Personal information
- Born: August 11, 1883 State Center Township, Iowa, United States
- Died: August 1, 1955 (aged 71)
- Height: 1.76 m (5 ft 9 in)
- Weight: 70 kg (154 lb)

Sport
- Sport: Athletics
- Event: 100–400 m
- Club: Chicago AA

Achievements and titles
- Personal bests: 100 m – 11.0 (1908) 200 m – 21.7 (1907) 400 m – 50.1 (1905)

Medal record
Representing the United States
Olympic Games
| Gold medal – first place | 1908 London | Medley relay |

= William Hamilton (sprinter) =

American athlete

William Franklin "Red" Hamilton (August 11, 1883 – August 1, 1955) was an American sprinter who competed at the 1908 Summer Olympics in London.

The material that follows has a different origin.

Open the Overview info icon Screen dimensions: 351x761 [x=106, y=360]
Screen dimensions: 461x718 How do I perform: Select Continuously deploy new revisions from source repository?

Hamilton was a member of the 1600 m medley relay team that won the gold medal. He ran the first leg of 200 meters and was followed by Nate Cartmell (200 m), John Taylor (400 m) and Mel Sheppard (800 m). Hamilton gave the team a six-yard lead over the nearest competitor, running a split time of 22.0 seconds. Hamilton also competed in the 100 m and the 200 m events. He won the first-round heat of the 100 m in a time of 11.2 seconds but did not start the second round. In the 200 m, he was eliminated in the semifinal.

Hamilton studied and competed for the Iowa Teachers College, now known as the University of Northern Iowa.